Between eight and 66 percent of patients experience postbleaching sensitivity, most often during the early stages of treatment.11,20,22,36,37 Pre- and posttreatment medicaments and additives to bleaching products have been used to reduce sensitivity, with mixed results.18,48-52 The use of casein phosphopeptide-amorphous calcium phosphate with fluoride (which reduced whitening treatment times with laser or light-emitting diode [LED] lights) and ozone therapy have shown to reduce sensitivity.19 Overtreatment has been shown to harm tooth structure, which is of particular concern when bleaching products are used excessively by overzealous teens and young adults.42,53,54 Tissue irritation, in most cases, results from an ill-fitting tray rather than the bleaching agents and resolves once a more accurately-fitted tray is used.55 Both sensitivity and tissue irritation usually are temporary and cease with the discontinuance of treatment.4,5,20,22,25,36,37,56,57 Additional risks may include erosion, mineral degradation, pulpal damage, and increased marginal leakage of existing restorations.20,58 However, when used correctly (in accordance with manufacturer’s instructions or as directed by the dentist), teeth bleaching has been proven to be safe and causes no irreversible tooth structure damage.42

Internal bleaching for nonvital endodontically-treated teeth in young patients can be performed in the same way as for adults.42 The more common side effect from internal bleaching of nonvital teeth is external cervical root resorption.59-62 With external bleaching of nonvital teeth, the most common side effect is increased marginal leakage of an existing restoration.7,63-67 Both hydrogen peroxide and carbamide peroxide bleaching agents produce a degradation product that results in a hydroxyl-free radical.68,69 This byproduct has been associated with periodontal tissue damage and root resorption.70 Due to the concern of the hydroxyl-free radical damage71-73 and the potential side effects of dental bleaching, minimizing exposure at the lowest effective concentration of hydrogen peroxide or carbamide peroxide has been recommended.70 When bleaching primary anterior teeth, the underlying permanent teeth are in jeopardy of developmental disturbance from intramedullary inflammatory changes.42,74

Of concern is the preponderance of nondental providers offering teeth whitening services to the public.75 Tooth whitening is defined as any process to whiten, lighten, or bleach teeth.75 Teeth-whitening kiosks, beauty salons, and retail stores are providing whitening services and dispensing teethwhitening agents.25,76 Dental organizations have supported state regulations that restrict the practice of providing bleaching services to only dentists or other qualified dental staff under the direct supervision of a dentist.75-77 The use of over-thecounter whitening products remains exempt from such regulation.
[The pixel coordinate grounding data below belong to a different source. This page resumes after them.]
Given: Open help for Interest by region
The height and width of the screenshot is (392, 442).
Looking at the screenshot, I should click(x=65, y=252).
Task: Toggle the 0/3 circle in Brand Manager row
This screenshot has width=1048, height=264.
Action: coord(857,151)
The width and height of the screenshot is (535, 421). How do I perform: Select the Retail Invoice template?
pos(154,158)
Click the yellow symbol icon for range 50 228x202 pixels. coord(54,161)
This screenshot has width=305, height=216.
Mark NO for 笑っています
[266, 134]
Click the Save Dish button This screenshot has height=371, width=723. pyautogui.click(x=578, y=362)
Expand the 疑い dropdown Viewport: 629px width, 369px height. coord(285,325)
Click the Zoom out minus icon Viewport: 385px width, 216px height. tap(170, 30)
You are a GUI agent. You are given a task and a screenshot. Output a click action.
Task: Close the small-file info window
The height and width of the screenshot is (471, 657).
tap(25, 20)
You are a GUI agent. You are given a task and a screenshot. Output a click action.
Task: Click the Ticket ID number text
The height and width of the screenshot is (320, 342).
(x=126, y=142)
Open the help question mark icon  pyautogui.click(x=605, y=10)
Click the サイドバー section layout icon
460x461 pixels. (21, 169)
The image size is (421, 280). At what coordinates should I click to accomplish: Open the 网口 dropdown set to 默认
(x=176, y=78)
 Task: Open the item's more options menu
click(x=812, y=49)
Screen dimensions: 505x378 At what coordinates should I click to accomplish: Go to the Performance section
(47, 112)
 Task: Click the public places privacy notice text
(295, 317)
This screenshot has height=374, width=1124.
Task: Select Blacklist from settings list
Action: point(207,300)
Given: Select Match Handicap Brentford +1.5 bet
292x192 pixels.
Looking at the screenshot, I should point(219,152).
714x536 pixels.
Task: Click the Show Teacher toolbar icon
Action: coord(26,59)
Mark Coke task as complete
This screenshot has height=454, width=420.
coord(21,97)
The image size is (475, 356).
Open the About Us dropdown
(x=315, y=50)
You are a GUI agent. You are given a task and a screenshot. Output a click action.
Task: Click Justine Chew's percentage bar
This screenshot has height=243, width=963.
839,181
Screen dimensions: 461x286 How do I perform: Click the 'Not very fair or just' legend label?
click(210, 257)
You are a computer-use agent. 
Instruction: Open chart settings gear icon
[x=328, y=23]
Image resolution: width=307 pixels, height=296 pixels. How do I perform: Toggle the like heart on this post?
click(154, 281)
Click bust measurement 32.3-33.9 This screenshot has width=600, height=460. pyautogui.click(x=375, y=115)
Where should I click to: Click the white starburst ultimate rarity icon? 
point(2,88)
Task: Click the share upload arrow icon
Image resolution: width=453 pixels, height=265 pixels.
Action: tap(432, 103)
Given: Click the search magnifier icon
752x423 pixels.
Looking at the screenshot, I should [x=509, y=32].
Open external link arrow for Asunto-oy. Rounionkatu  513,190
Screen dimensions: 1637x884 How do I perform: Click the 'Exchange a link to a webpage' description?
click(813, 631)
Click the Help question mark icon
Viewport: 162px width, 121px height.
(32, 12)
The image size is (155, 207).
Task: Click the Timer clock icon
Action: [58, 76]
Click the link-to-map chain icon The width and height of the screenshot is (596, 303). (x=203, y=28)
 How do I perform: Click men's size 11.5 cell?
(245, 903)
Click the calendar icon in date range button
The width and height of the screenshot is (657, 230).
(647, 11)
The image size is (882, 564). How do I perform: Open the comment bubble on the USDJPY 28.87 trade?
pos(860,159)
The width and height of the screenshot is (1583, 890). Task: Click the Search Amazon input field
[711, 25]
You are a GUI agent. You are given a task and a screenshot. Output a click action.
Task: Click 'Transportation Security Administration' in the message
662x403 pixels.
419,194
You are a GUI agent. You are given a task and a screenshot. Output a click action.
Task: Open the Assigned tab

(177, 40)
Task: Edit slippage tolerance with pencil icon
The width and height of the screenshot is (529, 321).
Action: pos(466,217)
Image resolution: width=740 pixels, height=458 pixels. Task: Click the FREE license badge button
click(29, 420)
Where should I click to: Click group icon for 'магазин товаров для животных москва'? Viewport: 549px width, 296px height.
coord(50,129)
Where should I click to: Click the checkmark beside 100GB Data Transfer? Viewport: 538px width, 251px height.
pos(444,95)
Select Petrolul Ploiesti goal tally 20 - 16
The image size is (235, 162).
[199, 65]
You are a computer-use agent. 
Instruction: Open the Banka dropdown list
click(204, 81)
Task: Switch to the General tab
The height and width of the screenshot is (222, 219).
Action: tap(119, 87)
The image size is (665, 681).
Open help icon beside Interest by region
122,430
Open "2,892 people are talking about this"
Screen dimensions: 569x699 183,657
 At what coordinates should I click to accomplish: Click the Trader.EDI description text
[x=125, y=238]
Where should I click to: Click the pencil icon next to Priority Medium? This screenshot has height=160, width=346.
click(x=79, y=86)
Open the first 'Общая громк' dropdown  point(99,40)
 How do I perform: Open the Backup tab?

Legislation defining the scope of practice by nondentists offering whitening treatment varies from state to state.76,78 Consumers may contact their state’s dental board or board of health to learn more about educational and licensure requirements for nondentist providers. 

Policy statement

The AAPD supports procedures that have been shown to be safe and effective for whitening discolored teeth of children and adolescents. Although the use of whitening agents can improve dental esthetics and enhance a person’s self-esteem, AAPD advocates dental bleaching be incorporated into an individualized, comprehensive, and sequenced treatment plan in accordance with safety and efficacy standards defined by clinical research and best practice. Because side effects are important considerations for dental bleaching, AAPD encourages:

  • state regulations that restrict provision of bleaching services to credentialed practitioners.
  • over-the-counter or dentist-dispensed at-home bleaching products used by young patients to be supervised by an adult.
  • additional research on the use of dental whitening agents for children.

Furthermore, the AAPD discourages:

  • full-arch cosmetic bleaching for patients in the mixed dentition and primary dentitions.